After leaving the office I go down to the warehouse for no particular reason. I wander down the aisles, all lined with enormous shelves stacked with tiles and shower screens, toilet bowls and bathtubs, but I don’t stay there long. I prefer the building materials piled up outside: gravel, cement, reinforced concrete beams, breeze-blocks, sand. I often stroll among the heaps of building materials that become invisible once they’ve been used – cities are built with them but hardly anyone is aware of their existence. I like to lose myself among the pallet-loads of bricks and the mounds of sand, not only because it’s another way of escaping from work while giving the impression that I’m doing something useful but also because these materials bring me closer to my work itself. They are solid objects and piles of stuff that become detached from reality and achieve the perfection of imaginary objects when you’re putting a quote together. The physical materials have defects, broken corners, rough surfaces that accumulate dust, and as I go by I run my hand over the bricks and breeze-blocks, I run my fingers through the gravel or sand just as I did when I was a child, plunging my hands into bags of pulses or pouring them out on to the table. Touching things made me feel they were solid and took me away from school where they only told you about abstract things, which you can’t tread underfoot and which have no taste or smell or substance. When I was a boy I wanted to be a farmer. I used to picture myself riding on a tractor, my whole body shaking with the engine’s vibrations, forced to squint because of the sun reflecting off the bonnet, relishing the smell of diesel and cereals.
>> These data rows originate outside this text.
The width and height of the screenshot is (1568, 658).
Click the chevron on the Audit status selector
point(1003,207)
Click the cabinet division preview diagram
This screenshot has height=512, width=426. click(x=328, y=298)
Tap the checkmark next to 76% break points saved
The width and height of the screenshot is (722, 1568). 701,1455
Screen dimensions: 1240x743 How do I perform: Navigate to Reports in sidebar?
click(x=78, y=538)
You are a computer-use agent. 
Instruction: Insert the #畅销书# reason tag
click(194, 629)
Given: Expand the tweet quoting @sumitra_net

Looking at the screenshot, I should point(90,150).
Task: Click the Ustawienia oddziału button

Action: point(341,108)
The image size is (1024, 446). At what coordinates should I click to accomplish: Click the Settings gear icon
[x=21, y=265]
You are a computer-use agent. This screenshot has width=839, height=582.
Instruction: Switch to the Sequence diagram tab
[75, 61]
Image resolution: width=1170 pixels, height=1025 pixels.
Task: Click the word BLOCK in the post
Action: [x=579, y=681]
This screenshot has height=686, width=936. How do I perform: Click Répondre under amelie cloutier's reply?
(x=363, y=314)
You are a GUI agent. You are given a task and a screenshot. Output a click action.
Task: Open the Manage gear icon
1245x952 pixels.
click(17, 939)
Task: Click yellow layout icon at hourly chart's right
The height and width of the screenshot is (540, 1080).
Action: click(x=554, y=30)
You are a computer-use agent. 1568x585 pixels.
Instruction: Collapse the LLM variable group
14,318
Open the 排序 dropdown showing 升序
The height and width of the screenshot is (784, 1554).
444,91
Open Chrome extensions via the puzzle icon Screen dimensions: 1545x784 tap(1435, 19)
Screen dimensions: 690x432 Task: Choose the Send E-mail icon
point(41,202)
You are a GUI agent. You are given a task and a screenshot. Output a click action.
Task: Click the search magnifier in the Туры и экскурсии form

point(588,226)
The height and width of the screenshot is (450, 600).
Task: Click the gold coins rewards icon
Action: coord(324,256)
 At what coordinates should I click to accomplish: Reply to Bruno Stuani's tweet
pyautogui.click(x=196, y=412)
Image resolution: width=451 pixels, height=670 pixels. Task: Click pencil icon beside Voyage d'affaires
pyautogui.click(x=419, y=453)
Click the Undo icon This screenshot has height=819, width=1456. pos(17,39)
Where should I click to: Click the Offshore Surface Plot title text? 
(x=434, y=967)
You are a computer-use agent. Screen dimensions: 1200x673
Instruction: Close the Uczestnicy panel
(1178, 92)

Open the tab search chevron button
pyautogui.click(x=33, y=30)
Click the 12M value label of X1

I can’t remember how on earth the adolescent I once was decided to study business administration. If I could, I’d go back in time and shake him out of that stupor he wasted his time in, lethargic and detached, like a man overboard adrift on the sea. I’d shake him gently and tell him, ‘Hey, don’t make that mistake. You’ll regret it, believe me.’ But then he would have shrugged his shoulders and flicked back his lank fringe with a sudden jerk of his head, smiling like someone who doesn’t understand a joke that they’ve just been told.

‘Can I help you?’

The warehouse manager is watching over his domain like Cerberus, but instead of three heads he’s just got the one. It’s so enormous that you immediately think he must have had some terrible disease as a child, some secret disability. He always wears a baseball cap emblazoned with the initials of some team or corporation. He doesn’t like me being there. Maybe because he has a strong sense of class consciousness. He’s always bad-tempered when anyone from upstairs (in other words, anyone belonging to that other class whose only experience of physical effort comes from doing sport or keeping in shape and whose hands are free from calluses and cracks, grease and dust) asks him a question about some type of material or other or about delivery times. His off-hand response always seems to convey the message that in his opinion he’s the one who knows the best way to manage the stocks, plan the delivery rounds and get in more supplies, and that the reason he knows all this is because he has learned it on the job and not, like us, in some lecture hall. The rest of us are intruders, the absentee landlords riding on the backs of the labourers.